Hello, thanks for using Force Login!

And thanks for notifying us about a potential conflict with the Google Authenticator for WordPress plugin. However, it seems this issue may reside with the Google Authenticator plugin and not Force Login.

For one thing, their plugin hasn’t been updated in over 2 years.

The issue I have is that with both plugins enabled, on first visit to the site I am getting the error: Invalid username, email address or incorrect password.

The error message you’re seeing is probably coming from when WordPress tries to authenticate the visitor as a logged in user. See code here:
https://github.com/WordPress/WordPress/blob/9c7c11f2688f11f2f0af6927c972e0ceab77f62d/wp-includes/pluggable.php#L532-L538

And the Google Authenticator plugin is hooking onto that authenticate filter here:
https://github.com/julien731/WP-Google-Authenticator/blob/01f5bbfe787c68a00ee05dd2adbe44c486f97d78/includes/class-authenticate.php#L51

Also, Force Login does nothing unless the builtin WordPress function is_user_logged_in() returns false.

I’m going to close this ticket as I believe the issue lies with the Google Authenticator plugin. If you haven’t already, I suggest you contact the creators of that plugin to see if they know what’s going on.

Thanks!

Also, are you using another plugin or was this a mistype and you meant Force Login?

[…] but when I disable Force Members, […]

Hi Kevin,

Thanks for your thorough reply, it is much appreciated! Yes I meant ‘Force Login’ not ‘Force Members’ – sorry for confusion. I am using the Members plugin as well but that’s another story!

I am using Google Authenticator on some other sites, that don’t use Force Login and I’m not getting the issue so I’m sure that this is specific to the combination of the two – what is it specifically about the combination that may be causing it do you think?

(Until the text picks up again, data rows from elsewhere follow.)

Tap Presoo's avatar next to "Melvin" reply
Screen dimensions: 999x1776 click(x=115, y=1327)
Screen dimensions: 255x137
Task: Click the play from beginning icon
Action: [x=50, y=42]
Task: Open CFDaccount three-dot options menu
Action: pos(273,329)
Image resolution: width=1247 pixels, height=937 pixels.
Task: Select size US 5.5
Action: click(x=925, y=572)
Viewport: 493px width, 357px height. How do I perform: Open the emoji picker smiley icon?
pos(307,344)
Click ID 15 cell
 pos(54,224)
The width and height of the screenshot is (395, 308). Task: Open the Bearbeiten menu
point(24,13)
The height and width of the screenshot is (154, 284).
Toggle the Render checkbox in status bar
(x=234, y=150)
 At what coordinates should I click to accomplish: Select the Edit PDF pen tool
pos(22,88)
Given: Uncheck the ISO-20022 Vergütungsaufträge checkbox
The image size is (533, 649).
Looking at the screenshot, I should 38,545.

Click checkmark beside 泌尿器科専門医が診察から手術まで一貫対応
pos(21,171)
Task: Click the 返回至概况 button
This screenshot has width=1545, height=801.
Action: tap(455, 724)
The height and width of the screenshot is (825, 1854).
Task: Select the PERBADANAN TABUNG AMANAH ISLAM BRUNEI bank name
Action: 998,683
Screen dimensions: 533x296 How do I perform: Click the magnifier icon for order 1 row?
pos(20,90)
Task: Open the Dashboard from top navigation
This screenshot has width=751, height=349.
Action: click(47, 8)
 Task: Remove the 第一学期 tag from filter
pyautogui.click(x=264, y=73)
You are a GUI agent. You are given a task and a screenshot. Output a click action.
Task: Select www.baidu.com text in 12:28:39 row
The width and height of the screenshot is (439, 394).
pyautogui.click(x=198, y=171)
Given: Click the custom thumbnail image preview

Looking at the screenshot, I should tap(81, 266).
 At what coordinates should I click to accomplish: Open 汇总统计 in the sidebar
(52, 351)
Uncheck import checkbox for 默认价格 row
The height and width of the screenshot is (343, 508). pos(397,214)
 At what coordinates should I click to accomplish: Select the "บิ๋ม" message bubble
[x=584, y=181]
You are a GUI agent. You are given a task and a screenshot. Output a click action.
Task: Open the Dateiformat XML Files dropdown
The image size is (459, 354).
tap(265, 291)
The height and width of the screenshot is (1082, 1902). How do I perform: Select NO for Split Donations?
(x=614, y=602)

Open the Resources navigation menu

Just because it appears to work on other sites without Force Login, does not mean the issue is not caused by Google Authenticator; but only when combined with Force Login is the limitation revealed.

Like I said before, Force Login checks if the user is logged-in (authenticated) using the builtin WordPress function is_user_logged_in() before it does anything.

However, this Google Authenticator plugin is altering how WordPress authenticates a user through hooks & filters.

I suspect the issue has something to do with how Force Login checks if is_user_logged_in() before the page loads –?but there is no fix I could make since Force Login is not what is altering how WordPress authenticates the user.

I’m not sure why this Google Authenticator plugin doesn’t work when the site checks if is_user_logged_in() –?you’ll need to ask them.

I suggest you contact the creators of that plugin to help troubleshoot this issue or try another 2FA plugin that is better maintained as their plugin hasn’t been updated in over two years.

Good luck and thanks for using Force Login!